Engineering AI and Planning 5 min read

AI Is Breaking Story Points. Here's What to Measure Instead.

A simple theory on why your velocity looks strange, and what to track instead.

Story points are one of those concepts that get used everywhere and understood inconsistently. Before we get into what AI does to them, it's worth making sure we're talking about the same thing. Because the confusion around story points is exactly what makes AI's impact on them so easy to misread.

This builds on a broader piece I wrote on AI's impact across the full engineering stack. If you haven't read that one, it's a good place to start.

First

What Story Points Actually Mean

Story points are not time. They are not hours. They are not a measure of how long something will take. They are a measure of complexity, relative to other work your team has done before.

When a team estimates a ticket at 3 story points, they are saying: this feels about as complex as the other things we've called 3. The smallest possible change your team could make becomes the anchor. Call it 1. Something more involved than that is a 3. Something that requires significant thought, coordination, or unknowns is a 5 or an 8. You're not predicting hours. You're comparing problems.

This is important because it means story points are relative to your team, your codebase, and your current capabilities. Change any of those variables significantly, and the scale needs to recalibrate. Most teams don't think about this until something forces them to. AI is one of those things.

"Story points are not time. They are a measure of complexity, relative to other work your team has done before."

· · ·

The Theory

The Pins in the Dark Room

An analogy

You have a box filled with various items. Your task is to find 10 pins hidden inside it. The catch: you have to do it in a completely dark room.

How complex is that task? Let's call it 3 story points.

Now you are handed a torch.

Same box. Same pins. Same room. But the complexity of the task has fundamentally changed. What was a 3 is now less than 1. The torch is AI.

This is the simplest way I can put it. AI doesn't change the task. It changes how hard the task is to complete. And when the complexity of work reduces, the story points you would have assigned to that work reduce with it.

The implication for teams starting to use AI seriously is straightforward: your baseline shifts. The stories you used to anchor your scale at a 3 are now 1s. The things that were 5s start feeling like 3s. The entire scale recalibrates around your new capability.

· · ·

What You'll See

The Velocity Illusion

Here is what most teams observe when they start introducing AI into their engineering workflow, and why it can be confusing if you don't know what to expect.

In the early stages, you will likely see a spike in velocity. The team is picking up more story points per sprint than before. Leadership notices. It looks like a win. And it is, partly. But it is also a measurement artefact.

What's happening is that engineers are completing work faster, but the story point estimates haven't caught up yet. The scale hasn't recalibrated. You're still assigning old complexity scores to work that has become meaningfully easier. The velocity number goes up, but it's measuring the gap between old estimates and new capability, not a sustainable increase in output.
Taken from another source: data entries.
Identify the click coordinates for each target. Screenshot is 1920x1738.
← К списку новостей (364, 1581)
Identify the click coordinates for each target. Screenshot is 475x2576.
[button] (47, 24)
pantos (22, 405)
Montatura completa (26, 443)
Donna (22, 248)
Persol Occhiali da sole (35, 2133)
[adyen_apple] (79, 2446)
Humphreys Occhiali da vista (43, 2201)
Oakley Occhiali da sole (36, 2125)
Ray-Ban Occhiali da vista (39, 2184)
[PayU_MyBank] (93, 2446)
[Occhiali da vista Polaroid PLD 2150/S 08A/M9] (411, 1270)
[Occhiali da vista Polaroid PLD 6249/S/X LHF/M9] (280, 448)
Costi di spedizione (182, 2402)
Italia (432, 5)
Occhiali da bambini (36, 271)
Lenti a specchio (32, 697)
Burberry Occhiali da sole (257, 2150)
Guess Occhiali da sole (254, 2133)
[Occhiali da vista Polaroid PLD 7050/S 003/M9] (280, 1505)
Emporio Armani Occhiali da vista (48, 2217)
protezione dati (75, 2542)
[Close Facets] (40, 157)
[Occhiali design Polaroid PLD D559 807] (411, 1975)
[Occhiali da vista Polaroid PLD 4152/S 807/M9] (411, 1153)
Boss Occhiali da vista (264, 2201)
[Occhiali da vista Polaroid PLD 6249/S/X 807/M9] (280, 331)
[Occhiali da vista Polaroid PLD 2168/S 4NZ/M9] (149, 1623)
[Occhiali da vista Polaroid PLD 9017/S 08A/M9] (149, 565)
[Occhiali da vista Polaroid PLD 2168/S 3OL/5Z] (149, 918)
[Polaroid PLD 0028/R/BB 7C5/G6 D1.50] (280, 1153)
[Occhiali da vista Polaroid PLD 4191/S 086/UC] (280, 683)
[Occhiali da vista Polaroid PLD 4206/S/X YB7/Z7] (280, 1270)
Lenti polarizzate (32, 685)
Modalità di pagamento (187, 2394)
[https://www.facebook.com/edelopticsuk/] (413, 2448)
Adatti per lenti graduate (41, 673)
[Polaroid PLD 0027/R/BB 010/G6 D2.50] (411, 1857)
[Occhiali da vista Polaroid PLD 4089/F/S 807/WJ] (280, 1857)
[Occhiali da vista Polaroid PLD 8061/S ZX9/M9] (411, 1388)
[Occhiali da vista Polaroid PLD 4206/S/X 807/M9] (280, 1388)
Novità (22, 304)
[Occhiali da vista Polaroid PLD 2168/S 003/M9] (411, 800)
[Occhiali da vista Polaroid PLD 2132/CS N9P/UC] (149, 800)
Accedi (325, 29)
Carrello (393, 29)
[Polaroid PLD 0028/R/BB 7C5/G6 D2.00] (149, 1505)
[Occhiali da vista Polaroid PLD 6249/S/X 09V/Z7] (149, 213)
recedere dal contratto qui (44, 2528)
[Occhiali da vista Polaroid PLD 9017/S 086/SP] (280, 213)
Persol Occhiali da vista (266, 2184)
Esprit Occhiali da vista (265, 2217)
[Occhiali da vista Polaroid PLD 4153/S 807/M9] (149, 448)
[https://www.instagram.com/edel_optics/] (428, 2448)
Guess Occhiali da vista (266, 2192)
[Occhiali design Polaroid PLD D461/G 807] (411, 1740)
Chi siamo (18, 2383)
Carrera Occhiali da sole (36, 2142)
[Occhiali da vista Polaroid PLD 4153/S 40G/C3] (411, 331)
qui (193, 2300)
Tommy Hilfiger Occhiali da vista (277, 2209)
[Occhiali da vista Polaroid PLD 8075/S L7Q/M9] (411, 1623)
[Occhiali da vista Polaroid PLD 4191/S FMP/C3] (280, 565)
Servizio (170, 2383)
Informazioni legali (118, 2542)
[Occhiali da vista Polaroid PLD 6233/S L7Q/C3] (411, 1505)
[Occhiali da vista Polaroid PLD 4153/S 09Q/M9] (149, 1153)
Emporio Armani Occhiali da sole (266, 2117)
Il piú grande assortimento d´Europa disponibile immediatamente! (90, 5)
Over time, as teams groom with AI in mind, the baseline adjusts. A story that used to be a 3 gets estimated at 1. The velocity number comes back down to something closer to what it was before. Not because the team got slower. Because the measurement got more honest.

"The velocity spike is real but temporary. What changes permanently is the baseline."

· · ·

What Actually Changes

Throughput Is the Number to Watch

Once the baseline recalibrates, velocity tells you less than it used to. The number that starts to matter more is throughput. How many tickets is your team actually shipping per sprint?

This is where the real impact of AI shows up. Not in inflated story point totals, but in the volume of work that moves from to-do to done. Engineers who are unblocking faster, reviewing faster, and iterating faster are closing more tickets. That's the signal worth tracking.

This also creates a planning challenge. If your historical velocity data was built before AI adoption, it is no longer a clean baseline for forecasting. The assumptions baked into your sprint capacity planning, your quarterly roadmaps, your delivery commitments — all of them were built on a different version of your team's capability.

The honest answer is that you need to re-anchor. Give yourself a recalibration period. Run a few sprints with AI fully embedded, let the estimates settle, and build your new baseline from there. It's a short term disruption for a more accurate long term picture.

· · ·

For Leaders

What This Means for Engineering Leaders

Stop comparing velocity before and after AI adoption. You are not measuring the same thing anymore and the comparison will mislead you.

Reset your planning baselines. Give your team a recalibration window, let the estimates settle with AI embedded, and build your forecasts from the new normal rather than the old one.

Track flow metrics, not estimates. Cycle time, throughput, deployment frequency. These will tell you what is actually changing. Story points, for a period, will just tell you noise.

Expect temporary metric confusion and communicate it upward. If leadership sees velocity drop after AI adoption, they need context. The drop is not regression. It is honesty catching up with capability.

Where to Look Next

The Metrics That Will Actually Tell You Something

Velocity and story points will give you a noisy signal during this transition. The metrics that cut through that noise are the ones that measure flow, not estimation.

Cycle time is the place to start. How long does a ticket take to move from in-progress to done? Break that down further: coding time, review time, time waiting for feedback. These numbers will start showing the impact of AI in ways that story points won't. You'll see coding time compress. Review cycles shorten. The shape of how work moves through your system will change.

DORA metrics sit in the same category. Deployment frequency, lead time for changes, change failure rate. These are the indicators that tell you whether AI is genuinely improving how your team delivers, or just changing how you count the work.

I'll be going deeper on each of these in the next post. How they get impacted, how to measure them in practice, and what to do when the numbers don't move the way you expect.

For now: if your velocity looks strange, don't panic. You're probably just holding a torch in a room that used to be dark. The task hasn't changed. Your capability has.

· · ·